* ВЫБРАННЫЙ ТЕКСТ
● ● ● ●
Cемантическая интерпретация древних изображений. Часть II

Лекция № 2

6.2. "Чудесные" упряжки

Одним из разных животных во всех случаях является бык. Второе животное, парное быку, оказывается своего рода "переменной". На петроглифе из Тянь-Шаня, Ферганский хребет (Саймалы-Таш, у перевала Кугарт) в качестве парного быку животного представлен козел.  Об этом говорит форма шеи, форма рогов, загнутый кверху короткий хвост. Также на другом петроглифе из Тянь-Шаня, Ферганский хребет (Саймалы-Таш, у перевала Кугарт)  в качестве второго животного с разной степенью вероятности можно предположить лошадь или осла (а может быть, онагра или мула). 

Относительно рисунков с парами как будто бы одинаковых животных в одной упряжке тоже возникает ряд сомнений в том, что здесь представлены реальные существа, а не мифологические персонажи. На петроглифах Каратау (Казахстан) в средней упряжке в нижнем ряду  правое животное совмещает в себе черты быка и козерога. В пользу последнего свидетельствуют длина и форма рогов, тонкая шея, "борода" под нижней челюстью. В то же время у козерога не может быть такого длинного, опущенного вниз хвоста. Примерно такими же чертами обладают "быки" из крайних упряжек в нижнем ряду. Особенно показательна правая упряжка. Здесь у животных, несомненно, спиралевидные бараньи рога и столь же несомненно не бараньи хвосты. В связи с этим изображением уместно напомнить, что главный герой индоевропейского мифа о боге грозы (Перкунас в литовской традиции или бог грома Тор в "Эдде") иногда ездит в повозке, запряженной козлами22.
● ● ● ●
* ЗАДАНИЕ
Воспроизведите без изменений фрагмент текста о «чудесных» упряжках от слов «Одним из разных» до слов «онагра или мула).».
● ● ● ●
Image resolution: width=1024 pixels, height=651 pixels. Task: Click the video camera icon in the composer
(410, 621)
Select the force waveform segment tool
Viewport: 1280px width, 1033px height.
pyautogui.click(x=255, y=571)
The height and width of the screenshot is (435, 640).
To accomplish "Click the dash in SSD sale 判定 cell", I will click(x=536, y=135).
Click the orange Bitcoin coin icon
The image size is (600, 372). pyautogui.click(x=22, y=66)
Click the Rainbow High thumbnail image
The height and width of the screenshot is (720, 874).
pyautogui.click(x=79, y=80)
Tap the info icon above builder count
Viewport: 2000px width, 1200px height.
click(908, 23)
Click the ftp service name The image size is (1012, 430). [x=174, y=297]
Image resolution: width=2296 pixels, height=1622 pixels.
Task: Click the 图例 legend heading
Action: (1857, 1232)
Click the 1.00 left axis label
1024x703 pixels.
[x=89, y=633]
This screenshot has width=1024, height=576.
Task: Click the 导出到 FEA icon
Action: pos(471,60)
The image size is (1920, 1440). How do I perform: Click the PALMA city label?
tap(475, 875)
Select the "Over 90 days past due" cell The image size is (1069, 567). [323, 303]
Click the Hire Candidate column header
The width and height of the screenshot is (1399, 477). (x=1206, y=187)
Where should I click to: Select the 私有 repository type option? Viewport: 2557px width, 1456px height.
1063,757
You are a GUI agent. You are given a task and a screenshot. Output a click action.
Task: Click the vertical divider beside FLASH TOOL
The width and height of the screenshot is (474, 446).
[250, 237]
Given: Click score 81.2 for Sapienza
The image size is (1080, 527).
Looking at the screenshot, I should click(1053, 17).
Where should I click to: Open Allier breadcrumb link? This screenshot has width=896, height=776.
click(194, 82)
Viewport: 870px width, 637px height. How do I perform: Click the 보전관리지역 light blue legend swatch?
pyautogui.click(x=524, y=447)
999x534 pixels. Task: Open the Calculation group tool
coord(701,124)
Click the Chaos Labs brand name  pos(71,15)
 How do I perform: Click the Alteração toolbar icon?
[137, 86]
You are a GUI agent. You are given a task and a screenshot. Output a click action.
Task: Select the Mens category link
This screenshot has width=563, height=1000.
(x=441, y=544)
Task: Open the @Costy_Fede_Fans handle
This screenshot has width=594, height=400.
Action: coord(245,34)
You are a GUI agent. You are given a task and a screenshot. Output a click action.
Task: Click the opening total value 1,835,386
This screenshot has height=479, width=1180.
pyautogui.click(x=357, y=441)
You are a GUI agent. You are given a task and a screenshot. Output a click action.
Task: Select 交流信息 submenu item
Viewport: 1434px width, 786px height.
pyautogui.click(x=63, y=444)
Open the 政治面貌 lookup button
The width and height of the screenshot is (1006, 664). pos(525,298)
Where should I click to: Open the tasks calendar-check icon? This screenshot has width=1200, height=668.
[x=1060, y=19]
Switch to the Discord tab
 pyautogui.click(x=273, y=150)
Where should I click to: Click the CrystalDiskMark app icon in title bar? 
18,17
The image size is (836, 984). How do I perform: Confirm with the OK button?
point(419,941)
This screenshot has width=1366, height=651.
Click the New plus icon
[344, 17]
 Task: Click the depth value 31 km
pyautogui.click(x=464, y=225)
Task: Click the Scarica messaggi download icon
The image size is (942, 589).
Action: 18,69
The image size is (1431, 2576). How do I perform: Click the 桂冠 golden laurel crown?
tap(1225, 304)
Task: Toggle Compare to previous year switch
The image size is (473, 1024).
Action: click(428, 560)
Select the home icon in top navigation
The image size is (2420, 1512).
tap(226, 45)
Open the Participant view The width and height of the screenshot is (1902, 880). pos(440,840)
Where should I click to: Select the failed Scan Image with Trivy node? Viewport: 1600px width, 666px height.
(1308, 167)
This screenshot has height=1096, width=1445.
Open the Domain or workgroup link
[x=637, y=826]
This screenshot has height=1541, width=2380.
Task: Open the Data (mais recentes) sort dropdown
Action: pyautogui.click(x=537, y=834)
● ● ● ●
* РЕШЁННОЕ УПРАЖНЕНИЕ
Одним из разных животных во всех случаях является бык. Второе животное, парное быку, оказывается своего рода "переменной". На петроглифе из Тянь-Шаня, Ферганский хребет (Саймалы-Таш, у перевала Кугарт) в качестве парного быку животного представлен козел.  Об этом говорит форма шеи, форма рогов, загнутый кверху короткий хвост. Также на другом петроглифе из Тянь-Шаня, Ферганский хребет (Саймалы-Таш, у перевала Кугарт)  в качестве второго животного с разной степенью вероятности можно предположить лошадь или осла (а может быть, онагра или мула).